**Written problem**
Swap "Click" for "Tap" throughout the data below and write out every line again with nothing else changed. Leave the pictures out.
<<<<
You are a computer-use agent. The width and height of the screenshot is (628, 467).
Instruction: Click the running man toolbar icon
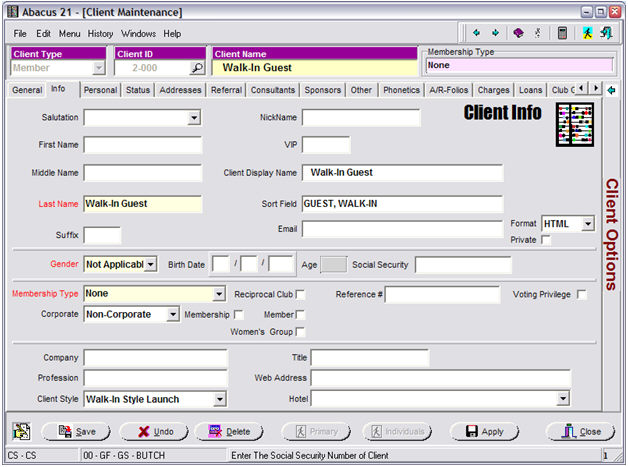(x=588, y=33)
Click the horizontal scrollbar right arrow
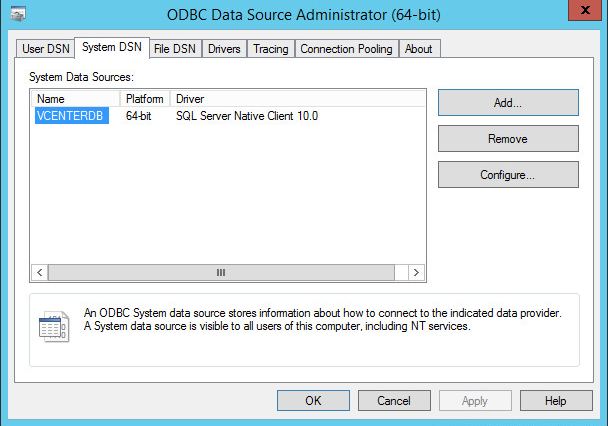 tap(417, 272)
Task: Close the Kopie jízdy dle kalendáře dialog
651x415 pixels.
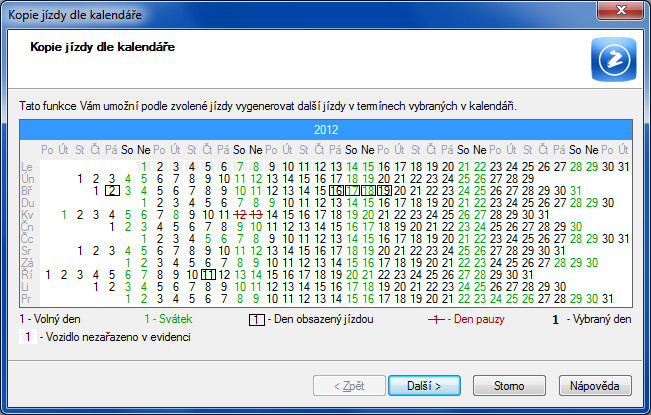Action: tap(621, 10)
>>>>
**Problem solution**
You are a computer-use agent. The width and height of the screenshot is (628, 467).
Instruction: Tap the running man toolbar icon
(x=588, y=33)
Tap the horizontal scrollbar right arrow
 tap(417, 272)
Task: Close the Kopie jízdy dle kalendáře dialog
651x415 pixels.
Action: tap(621, 10)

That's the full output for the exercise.